My pleasure. Keep in touch~

If anyone else has tried to reproduce the experiments on DanceTrack, you can post your results here to give us more evidence.

Update: with MeMOTR deformable DETR I can get a performance that is reasonably close to that reported in the paper for DanceTrack val:

Paper My Run
HOTA DetA AssA HOTA DetA AssA
61.0 71.2 52.5 60.8 72.1 51.5

As you mentioned, there is quite some variance from one epoch to the other, but this result seems more satisfying than the one obtained with DAB-DETR :)

Nonetheless, it seems that the difference lies in the association accuracy

Thank you very much for your result. I believe it will help those who reproduce the experiments later to get more information beyond our paper.

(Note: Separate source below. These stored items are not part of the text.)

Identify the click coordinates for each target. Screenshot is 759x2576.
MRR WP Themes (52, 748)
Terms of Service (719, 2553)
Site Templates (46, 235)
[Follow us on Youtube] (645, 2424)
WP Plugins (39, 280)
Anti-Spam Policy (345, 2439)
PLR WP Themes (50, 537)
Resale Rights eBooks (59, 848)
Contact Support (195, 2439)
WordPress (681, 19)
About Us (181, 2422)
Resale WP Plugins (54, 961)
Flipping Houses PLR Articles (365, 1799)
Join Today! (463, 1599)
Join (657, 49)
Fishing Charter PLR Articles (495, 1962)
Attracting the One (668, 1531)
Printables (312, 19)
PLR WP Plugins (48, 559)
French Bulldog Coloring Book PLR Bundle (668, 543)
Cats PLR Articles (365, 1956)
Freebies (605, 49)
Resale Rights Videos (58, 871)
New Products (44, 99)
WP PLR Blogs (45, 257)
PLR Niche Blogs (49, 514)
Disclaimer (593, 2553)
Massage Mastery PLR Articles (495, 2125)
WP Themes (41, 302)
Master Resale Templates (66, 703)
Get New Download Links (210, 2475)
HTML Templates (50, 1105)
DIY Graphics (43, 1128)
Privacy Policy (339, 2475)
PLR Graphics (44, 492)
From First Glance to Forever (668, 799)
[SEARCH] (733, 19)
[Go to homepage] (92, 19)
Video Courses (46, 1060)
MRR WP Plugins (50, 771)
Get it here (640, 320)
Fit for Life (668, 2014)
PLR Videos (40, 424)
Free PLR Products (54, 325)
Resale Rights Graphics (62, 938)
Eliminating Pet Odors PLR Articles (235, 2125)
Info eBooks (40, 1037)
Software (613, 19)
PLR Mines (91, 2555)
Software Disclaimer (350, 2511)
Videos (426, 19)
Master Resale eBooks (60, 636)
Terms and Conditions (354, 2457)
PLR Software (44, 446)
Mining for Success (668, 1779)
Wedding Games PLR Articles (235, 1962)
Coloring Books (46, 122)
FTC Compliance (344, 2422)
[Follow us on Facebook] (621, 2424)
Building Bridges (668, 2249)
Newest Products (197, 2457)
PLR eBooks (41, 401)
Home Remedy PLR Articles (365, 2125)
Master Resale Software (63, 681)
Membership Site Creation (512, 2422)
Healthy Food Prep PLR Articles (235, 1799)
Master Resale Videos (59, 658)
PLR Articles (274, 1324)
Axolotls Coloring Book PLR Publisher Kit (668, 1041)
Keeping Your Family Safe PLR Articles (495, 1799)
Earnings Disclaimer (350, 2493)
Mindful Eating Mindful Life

In the past few days, I have used the code from this repository to conduct reproduction experiments. Due to the limitations of GPU resources (you know, a lot of exps for other work), I only reproduced the MeMOTR with DAB-D-DETR.

Here is my result:

HOTA DetA AssA
val 63.7 74.5 54.6
test 67.7 80.1 57.4

and my log.txt is here.

In my experience, this is an acceptable result on DanceTrack. However, to be honest, this instability is really frustrating. According to my previous exploration, careful adjustment of training strategies is required to alleviate this issue. But I don't have so many GPUs to repeat a large number of experiments (if you want to verify the stability of training, you need to conduct at least 3~4 times for a specific setting). If you or anyone else has any ideas or results about it, please feel free to discuss them with me. I'm also trying to alleviate this problem in the extended version.